> Task item
Working from the entries that follow, retype each one without any alteration.

> Records supplied
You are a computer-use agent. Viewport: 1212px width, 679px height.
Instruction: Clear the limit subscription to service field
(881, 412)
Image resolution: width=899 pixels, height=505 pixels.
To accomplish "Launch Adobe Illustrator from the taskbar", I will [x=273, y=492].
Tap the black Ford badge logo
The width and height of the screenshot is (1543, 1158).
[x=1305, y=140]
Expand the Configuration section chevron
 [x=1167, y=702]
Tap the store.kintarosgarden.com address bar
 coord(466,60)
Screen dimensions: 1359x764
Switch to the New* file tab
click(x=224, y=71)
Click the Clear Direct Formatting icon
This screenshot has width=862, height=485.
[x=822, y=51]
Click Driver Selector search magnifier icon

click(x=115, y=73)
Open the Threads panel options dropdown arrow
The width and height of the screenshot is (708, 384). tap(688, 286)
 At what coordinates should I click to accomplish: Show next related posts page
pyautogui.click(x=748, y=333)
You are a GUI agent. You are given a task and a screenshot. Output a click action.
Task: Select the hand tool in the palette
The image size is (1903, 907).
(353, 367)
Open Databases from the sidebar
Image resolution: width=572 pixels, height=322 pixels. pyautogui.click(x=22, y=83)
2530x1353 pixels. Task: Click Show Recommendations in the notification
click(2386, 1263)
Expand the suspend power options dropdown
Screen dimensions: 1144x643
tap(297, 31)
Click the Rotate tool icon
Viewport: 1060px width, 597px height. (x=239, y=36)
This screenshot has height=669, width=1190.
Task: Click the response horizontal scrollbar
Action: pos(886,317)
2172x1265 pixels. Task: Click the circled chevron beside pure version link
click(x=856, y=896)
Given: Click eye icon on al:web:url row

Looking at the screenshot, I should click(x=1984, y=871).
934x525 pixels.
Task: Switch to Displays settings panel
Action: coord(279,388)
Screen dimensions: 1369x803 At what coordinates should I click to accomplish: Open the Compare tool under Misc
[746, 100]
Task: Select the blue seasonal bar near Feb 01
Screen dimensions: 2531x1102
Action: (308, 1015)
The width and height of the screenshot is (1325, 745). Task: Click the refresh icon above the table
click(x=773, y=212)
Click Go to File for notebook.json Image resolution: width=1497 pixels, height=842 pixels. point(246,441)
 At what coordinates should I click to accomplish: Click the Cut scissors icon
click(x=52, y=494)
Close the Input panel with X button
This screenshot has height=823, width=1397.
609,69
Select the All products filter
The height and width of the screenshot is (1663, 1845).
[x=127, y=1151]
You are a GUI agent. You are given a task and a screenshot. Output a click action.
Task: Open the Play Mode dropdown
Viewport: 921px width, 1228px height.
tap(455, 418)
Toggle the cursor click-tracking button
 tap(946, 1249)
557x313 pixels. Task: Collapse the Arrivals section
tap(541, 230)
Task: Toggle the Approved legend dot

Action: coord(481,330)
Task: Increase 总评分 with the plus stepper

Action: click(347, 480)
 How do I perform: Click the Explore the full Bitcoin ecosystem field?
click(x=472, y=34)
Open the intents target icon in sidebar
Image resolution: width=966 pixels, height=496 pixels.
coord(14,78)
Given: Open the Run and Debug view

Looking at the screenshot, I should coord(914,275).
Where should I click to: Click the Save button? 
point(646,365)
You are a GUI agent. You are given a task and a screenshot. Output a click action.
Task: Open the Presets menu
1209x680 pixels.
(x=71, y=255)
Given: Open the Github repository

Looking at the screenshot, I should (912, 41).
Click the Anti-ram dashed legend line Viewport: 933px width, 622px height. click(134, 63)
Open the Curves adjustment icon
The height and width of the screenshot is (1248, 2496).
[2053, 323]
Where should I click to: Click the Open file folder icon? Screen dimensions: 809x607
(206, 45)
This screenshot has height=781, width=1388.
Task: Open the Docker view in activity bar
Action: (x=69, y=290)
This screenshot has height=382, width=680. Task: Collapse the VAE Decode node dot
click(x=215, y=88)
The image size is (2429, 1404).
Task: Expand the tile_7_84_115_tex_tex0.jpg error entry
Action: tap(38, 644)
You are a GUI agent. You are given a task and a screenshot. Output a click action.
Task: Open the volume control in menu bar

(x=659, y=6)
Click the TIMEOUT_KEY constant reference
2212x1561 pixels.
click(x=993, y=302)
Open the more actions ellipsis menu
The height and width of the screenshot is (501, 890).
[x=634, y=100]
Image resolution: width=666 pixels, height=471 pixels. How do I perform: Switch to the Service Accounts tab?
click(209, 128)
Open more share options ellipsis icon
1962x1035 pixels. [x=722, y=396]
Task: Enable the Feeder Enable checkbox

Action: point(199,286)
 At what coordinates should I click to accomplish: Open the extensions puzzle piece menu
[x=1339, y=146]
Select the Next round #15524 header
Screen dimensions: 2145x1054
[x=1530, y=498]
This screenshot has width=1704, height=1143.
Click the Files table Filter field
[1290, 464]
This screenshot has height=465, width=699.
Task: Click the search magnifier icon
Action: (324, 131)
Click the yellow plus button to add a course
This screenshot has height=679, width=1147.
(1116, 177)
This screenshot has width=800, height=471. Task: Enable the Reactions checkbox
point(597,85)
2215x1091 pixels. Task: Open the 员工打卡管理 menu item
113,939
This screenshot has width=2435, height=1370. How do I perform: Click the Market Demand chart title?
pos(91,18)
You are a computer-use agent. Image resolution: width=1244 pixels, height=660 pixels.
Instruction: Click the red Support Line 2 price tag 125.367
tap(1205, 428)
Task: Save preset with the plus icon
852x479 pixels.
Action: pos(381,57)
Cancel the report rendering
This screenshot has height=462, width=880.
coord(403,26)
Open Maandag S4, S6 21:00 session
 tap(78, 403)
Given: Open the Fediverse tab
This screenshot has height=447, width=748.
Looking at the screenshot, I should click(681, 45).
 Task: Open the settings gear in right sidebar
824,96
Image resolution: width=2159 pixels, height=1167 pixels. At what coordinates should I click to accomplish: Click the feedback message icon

> Output for this task
You are a computer-use agent. Viewport: 1212px width, 679px height.
Instruction: Clear the limit subscription to service field
(881, 412)
Image resolution: width=899 pixels, height=505 pixels.
To accomplish "Launch Adobe Illustrator from the taskbar", I will [x=273, y=492].
Tap the black Ford badge logo
The width and height of the screenshot is (1543, 1158).
[x=1305, y=140]
Expand the Configuration section chevron
 [x=1167, y=702]
Tap the store.kintarosgarden.com address bar
 coord(466,60)
Screen dimensions: 1359x764
Switch to the New* file tab
click(x=224, y=71)
Click the Clear Direct Formatting icon
This screenshot has width=862, height=485.
[x=822, y=51]
Click Driver Selector search magnifier icon

click(x=115, y=73)
Open the Threads panel options dropdown arrow
The width and height of the screenshot is (708, 384). tap(688, 286)
 At what coordinates should I click to accomplish: Show next related posts page
pyautogui.click(x=748, y=333)
You are a GUI agent. You are given a task and a screenshot. Output a click action.
Task: Select the hand tool in the palette
The image size is (1903, 907).
(353, 367)
Open Databases from the sidebar
Image resolution: width=572 pixels, height=322 pixels. pyautogui.click(x=22, y=83)
2530x1353 pixels. Task: Click Show Recommendations in the notification
click(2386, 1263)
Expand the suspend power options dropdown
Screen dimensions: 1144x643
tap(297, 31)
Click the Rotate tool icon
Viewport: 1060px width, 597px height. (x=239, y=36)
This screenshot has height=669, width=1190.
Task: Click the response horizontal scrollbar
Action: pos(886,317)
2172x1265 pixels. Task: Click the circled chevron beside pure version link
click(x=856, y=896)
Given: Click eye icon on al:web:url row

Looking at the screenshot, I should click(x=1984, y=871).
934x525 pixels.
Task: Switch to Displays settings panel
Action: coord(279,388)
Screen dimensions: 1369x803 At what coordinates should I click to accomplish: Open the Compare tool under Misc
[746, 100]
Task: Select the blue seasonal bar near Feb 01
Screen dimensions: 2531x1102
Action: (308, 1015)
The width and height of the screenshot is (1325, 745). Task: Click the refresh icon above the table
click(x=773, y=212)
Click Go to File for notebook.json Image resolution: width=1497 pixels, height=842 pixels. point(246,441)
 At what coordinates should I click to accomplish: Click the Cut scissors icon
click(x=52, y=494)
Close the Input panel with X button
This screenshot has height=823, width=1397.
609,69
Select the All products filter
The height and width of the screenshot is (1663, 1845).
[x=127, y=1151]
You are a GUI agent. You are given a task and a screenshot. Output a click action.
Task: Open the Play Mode dropdown
Viewport: 921px width, 1228px height.
tap(455, 418)
Toggle the cursor click-tracking button
 tap(946, 1249)
557x313 pixels. Task: Collapse the Arrivals section
tap(541, 230)
Task: Toggle the Approved legend dot

Action: coord(481,330)
Task: Increase 总评分 with the plus stepper

Action: click(347, 480)
 How do I perform: Click the Explore the full Bitcoin ecosystem field?
click(x=472, y=34)
Open the intents target icon in sidebar
Image resolution: width=966 pixels, height=496 pixels.
coord(14,78)
Given: Open the Run and Debug view

Looking at the screenshot, I should coord(914,275).
Where should I click to: Click the Save button? 
point(646,365)
You are a GUI agent. You are given a task and a screenshot. Output a click action.
Task: Open the Presets menu
1209x680 pixels.
(x=71, y=255)
Given: Open the Github repository

Looking at the screenshot, I should (912, 41).
Click the Anti-ram dashed legend line Viewport: 933px width, 622px height. click(134, 63)
Open the Curves adjustment icon
The height and width of the screenshot is (1248, 2496).
[2053, 323]
Where should I click to: Click the Open file folder icon? Screen dimensions: 809x607
(206, 45)
This screenshot has height=781, width=1388.
Task: Open the Docker view in activity bar
Action: (x=69, y=290)
This screenshot has height=382, width=680. Task: Collapse the VAE Decode node dot
click(x=215, y=88)
The image size is (2429, 1404).
Task: Expand the tile_7_84_115_tex_tex0.jpg error entry
Action: tap(38, 644)
You are a GUI agent. You are given a task and a screenshot. Output a click action.
Task: Open the volume control in menu bar

(x=659, y=6)
Click the TIMEOUT_KEY constant reference
2212x1561 pixels.
click(x=993, y=302)
Open the more actions ellipsis menu
The height and width of the screenshot is (501, 890).
[x=634, y=100]
Image resolution: width=666 pixels, height=471 pixels. How do I perform: Switch to the Service Accounts tab?
click(209, 128)
Open more share options ellipsis icon
1962x1035 pixels. [x=722, y=396]
Task: Enable the Feeder Enable checkbox

Action: point(199,286)
 At what coordinates should I click to accomplish: Open the extensions puzzle piece menu
[x=1339, y=146]
Select the Next round #15524 header
Screen dimensions: 2145x1054
[x=1530, y=498]
This screenshot has width=1704, height=1143.
Click the Files table Filter field
[1290, 464]
This screenshot has height=465, width=699.
Task: Click the search magnifier icon
Action: (324, 131)
Click the yellow plus button to add a course
This screenshot has height=679, width=1147.
(1116, 177)
This screenshot has width=800, height=471. Task: Enable the Reactions checkbox
point(597,85)
2215x1091 pixels. Task: Open the 员工打卡管理 menu item
113,939
This screenshot has width=2435, height=1370. How do I perform: Click the Market Demand chart title?
pos(91,18)
You are a computer-use agent. Image resolution: width=1244 pixels, height=660 pixels.
Instruction: Click the red Support Line 2 price tag 125.367
tap(1205, 428)
Task: Save preset with the plus icon
852x479 pixels.
Action: pos(381,57)
Cancel the report rendering
This screenshot has height=462, width=880.
coord(403,26)
Open Maandag S4, S6 21:00 session
 tap(78, 403)
Given: Open the Fediverse tab
This screenshot has height=447, width=748.
Looking at the screenshot, I should click(681, 45).
 Task: Open the settings gear in right sidebar
824,96
Image resolution: width=2159 pixels, height=1167 pixels. At what coordinates should I click to accomplish: Click the feedback message icon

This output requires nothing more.